An interface protocol, which works effectively for cache coherency applications is AMBA 5 CHI, and its combination with CCIX. “CHI” stands for “Cache Coherency Interface”, and “CCIX” stands for “Cache Coherent Interconnect for Accelerators”. CCIX sits on the top of datalink layer of the standard and ubiquitous PCI Express, and facilitates cache coherency for I/Os and Accelerator engines to work alongside of the ARM processors.

Figure 2: System Platform for a Cache Coherent HPC System

In the example block diagram 2, we have 3 chips – the main chip communicates with multiple processors, I/Os and Memories through a complex cache coherent interconnect.  If it needs to communicate with external IOs that are required to be coherent, then it uses CCIX/PCIE layer to communicate. If the “Host CPU” works as an accelerator or offload engine for processors (PROC) of data crunching tasks. Processors (PROC) follow CHI protocol for communication. The I/O port, ethernet, communicates using standard AMBA AXI for communication. Finally, the memories like DDR communicated either using CHI or AXI for communication. The memories have the option of implementing a L3 Cache to reduce access latency.

A more complex topology is given below in the example block diagram 3, CCIX is a powerful protocol not only to maintain coherency amongst processor and the accelerators/offload engines, but also communicating across multiple platforms and chips – each platform owning its own address map.

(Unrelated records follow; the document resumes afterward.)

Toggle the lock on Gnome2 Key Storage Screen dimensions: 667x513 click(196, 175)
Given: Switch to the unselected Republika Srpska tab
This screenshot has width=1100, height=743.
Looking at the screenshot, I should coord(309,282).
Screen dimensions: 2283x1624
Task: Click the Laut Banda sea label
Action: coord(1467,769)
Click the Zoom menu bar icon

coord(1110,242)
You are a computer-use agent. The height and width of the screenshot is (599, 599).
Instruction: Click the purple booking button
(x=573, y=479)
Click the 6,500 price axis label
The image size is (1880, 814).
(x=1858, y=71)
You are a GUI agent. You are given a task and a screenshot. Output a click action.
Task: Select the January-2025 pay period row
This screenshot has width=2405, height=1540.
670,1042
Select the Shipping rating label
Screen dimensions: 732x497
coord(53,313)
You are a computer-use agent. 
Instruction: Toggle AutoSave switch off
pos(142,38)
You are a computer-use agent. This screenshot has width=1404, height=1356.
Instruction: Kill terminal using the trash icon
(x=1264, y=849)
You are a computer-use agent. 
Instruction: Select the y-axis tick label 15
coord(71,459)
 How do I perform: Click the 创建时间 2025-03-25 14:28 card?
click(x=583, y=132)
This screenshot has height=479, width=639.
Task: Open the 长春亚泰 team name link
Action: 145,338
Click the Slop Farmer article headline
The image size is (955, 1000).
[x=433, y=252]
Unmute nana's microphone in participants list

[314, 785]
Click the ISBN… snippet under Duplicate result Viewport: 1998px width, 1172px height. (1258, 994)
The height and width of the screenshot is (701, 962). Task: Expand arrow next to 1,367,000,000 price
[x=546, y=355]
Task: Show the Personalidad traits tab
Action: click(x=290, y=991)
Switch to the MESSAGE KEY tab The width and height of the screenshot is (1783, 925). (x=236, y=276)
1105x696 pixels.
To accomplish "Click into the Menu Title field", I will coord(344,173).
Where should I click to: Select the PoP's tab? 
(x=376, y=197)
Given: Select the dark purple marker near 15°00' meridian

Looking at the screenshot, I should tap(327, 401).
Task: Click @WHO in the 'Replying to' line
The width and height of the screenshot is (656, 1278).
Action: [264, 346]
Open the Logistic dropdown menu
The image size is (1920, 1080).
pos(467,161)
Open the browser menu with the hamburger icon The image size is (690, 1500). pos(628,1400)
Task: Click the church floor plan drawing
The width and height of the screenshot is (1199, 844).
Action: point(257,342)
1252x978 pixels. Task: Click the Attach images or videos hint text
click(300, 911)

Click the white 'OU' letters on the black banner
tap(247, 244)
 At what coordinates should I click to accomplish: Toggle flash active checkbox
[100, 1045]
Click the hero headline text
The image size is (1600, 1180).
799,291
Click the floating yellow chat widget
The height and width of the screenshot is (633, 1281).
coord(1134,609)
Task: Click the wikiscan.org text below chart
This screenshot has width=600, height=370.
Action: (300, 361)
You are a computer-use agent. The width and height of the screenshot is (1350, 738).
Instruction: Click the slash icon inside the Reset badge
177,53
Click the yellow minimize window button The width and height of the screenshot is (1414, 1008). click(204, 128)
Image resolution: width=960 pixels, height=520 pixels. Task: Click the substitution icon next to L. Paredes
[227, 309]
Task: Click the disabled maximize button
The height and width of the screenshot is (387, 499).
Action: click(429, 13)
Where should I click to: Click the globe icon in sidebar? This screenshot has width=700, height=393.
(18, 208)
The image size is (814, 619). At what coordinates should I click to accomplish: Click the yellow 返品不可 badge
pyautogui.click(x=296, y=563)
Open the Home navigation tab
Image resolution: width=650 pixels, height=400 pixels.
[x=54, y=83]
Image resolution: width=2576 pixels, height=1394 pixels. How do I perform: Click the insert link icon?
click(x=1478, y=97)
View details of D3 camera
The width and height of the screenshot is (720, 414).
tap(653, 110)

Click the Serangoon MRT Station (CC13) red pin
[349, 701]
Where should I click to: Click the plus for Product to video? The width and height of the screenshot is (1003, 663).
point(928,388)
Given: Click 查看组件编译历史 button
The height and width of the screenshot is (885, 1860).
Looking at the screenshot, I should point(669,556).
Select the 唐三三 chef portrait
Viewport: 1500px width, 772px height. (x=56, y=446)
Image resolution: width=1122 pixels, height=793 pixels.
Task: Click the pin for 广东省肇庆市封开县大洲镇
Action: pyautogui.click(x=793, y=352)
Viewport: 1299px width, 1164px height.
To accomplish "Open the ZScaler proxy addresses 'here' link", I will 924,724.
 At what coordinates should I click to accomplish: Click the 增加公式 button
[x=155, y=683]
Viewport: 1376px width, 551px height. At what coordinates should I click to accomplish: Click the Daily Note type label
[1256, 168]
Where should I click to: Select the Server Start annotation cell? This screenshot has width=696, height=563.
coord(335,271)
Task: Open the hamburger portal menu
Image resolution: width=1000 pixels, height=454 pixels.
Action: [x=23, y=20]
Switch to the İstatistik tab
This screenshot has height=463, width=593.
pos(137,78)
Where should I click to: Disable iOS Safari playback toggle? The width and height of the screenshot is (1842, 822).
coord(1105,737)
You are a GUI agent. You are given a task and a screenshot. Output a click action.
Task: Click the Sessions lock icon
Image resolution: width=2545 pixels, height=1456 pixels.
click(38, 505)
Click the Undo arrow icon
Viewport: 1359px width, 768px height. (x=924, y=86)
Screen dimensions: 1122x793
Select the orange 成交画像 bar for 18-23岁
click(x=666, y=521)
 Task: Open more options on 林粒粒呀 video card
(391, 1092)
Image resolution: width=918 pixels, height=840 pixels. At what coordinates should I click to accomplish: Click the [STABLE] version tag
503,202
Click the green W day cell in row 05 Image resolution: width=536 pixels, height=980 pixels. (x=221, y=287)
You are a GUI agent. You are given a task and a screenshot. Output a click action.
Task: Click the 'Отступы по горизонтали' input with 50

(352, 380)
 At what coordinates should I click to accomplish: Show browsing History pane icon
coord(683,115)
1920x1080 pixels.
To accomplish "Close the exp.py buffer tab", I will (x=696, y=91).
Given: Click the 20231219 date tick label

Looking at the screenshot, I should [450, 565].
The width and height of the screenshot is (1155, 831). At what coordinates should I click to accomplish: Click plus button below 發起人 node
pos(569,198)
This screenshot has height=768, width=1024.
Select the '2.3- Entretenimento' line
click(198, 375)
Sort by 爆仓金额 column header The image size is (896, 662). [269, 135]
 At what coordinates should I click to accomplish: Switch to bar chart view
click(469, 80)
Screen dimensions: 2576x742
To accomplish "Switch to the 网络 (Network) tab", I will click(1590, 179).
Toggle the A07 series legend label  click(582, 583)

Figure 3: Cache Coherency across two platforms and chips


The future of High Performance Computing looks both evolutionary and revolutionary. CCIX is an evolutionary protocol based on AMBA CHI protocol due to the dire need of making the I/Os and Off-chip accelerators cache coherent, and of reducing latency of communication of processors with the accelerators. The revolutionary changes come up due to emerging algorithm implementations for AI, deep learning and machine learning. For example, the applications around TensorFlow require a different level of not only architectural and implementation thinking, but also an altogether different mindset for verification of such complex implementations.